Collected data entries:
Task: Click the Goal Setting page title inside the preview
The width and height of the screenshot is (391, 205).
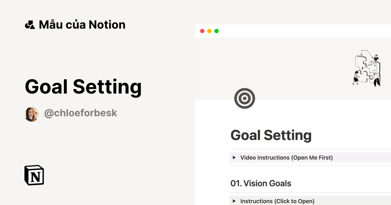Action: pyautogui.click(x=271, y=135)
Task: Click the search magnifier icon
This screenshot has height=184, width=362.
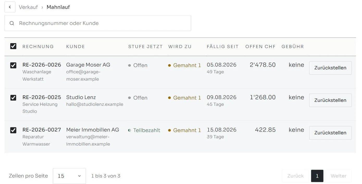Action: click(12, 23)
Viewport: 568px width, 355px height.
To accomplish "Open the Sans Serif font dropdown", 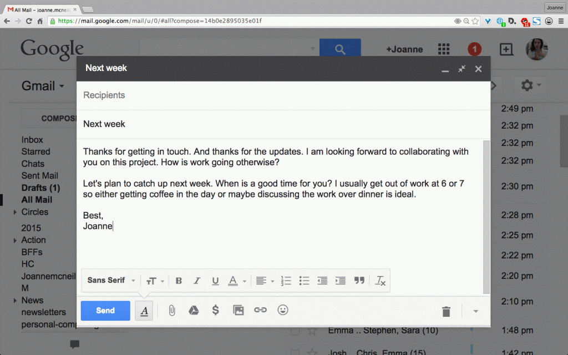I will 111,280.
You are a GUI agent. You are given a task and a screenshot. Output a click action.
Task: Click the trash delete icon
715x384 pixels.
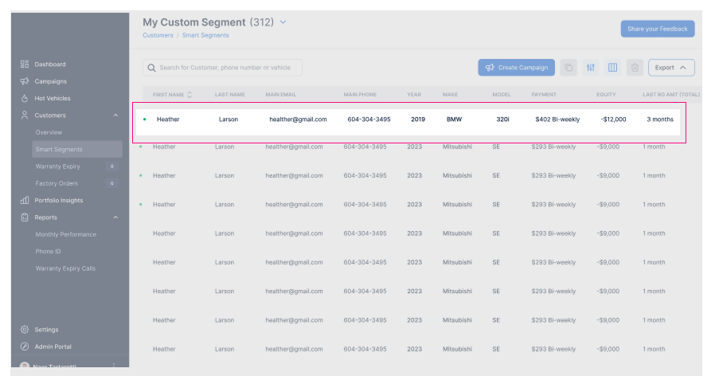pyautogui.click(x=634, y=68)
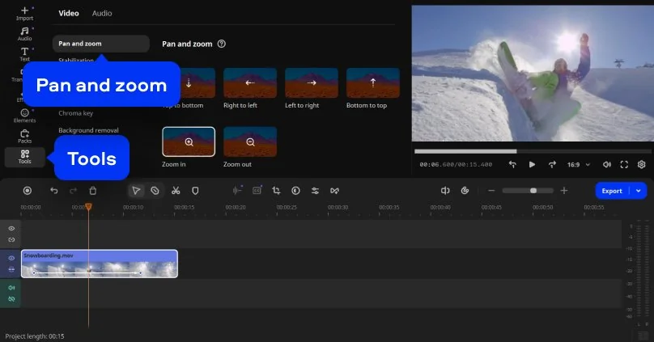Click the Export button
The width and height of the screenshot is (654, 342).
tap(612, 191)
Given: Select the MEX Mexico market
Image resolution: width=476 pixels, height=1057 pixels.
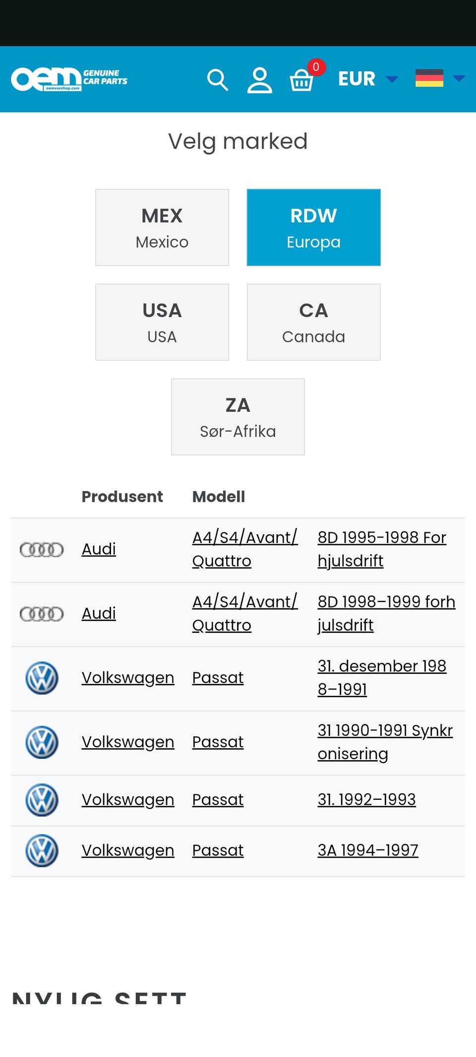Looking at the screenshot, I should 162,227.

# WORK INSTRUCTION
Once the line containing "You are a GUI" is found, it and every line through the end of the records above should be output exactly, with no pictures.

# PROBLEM SOLUTION
You are a GUI agent. You are given a task and a screenshot. Output a click action.
Task: Click the trash delete icon
715x384 pixels.
pyautogui.click(x=634, y=68)
Click the Export button
The width and height of the screenshot is (654, 342).
tap(612, 191)
Given: Select the MEX Mexico market
Image resolution: width=476 pixels, height=1057 pixels.
Looking at the screenshot, I should 162,227.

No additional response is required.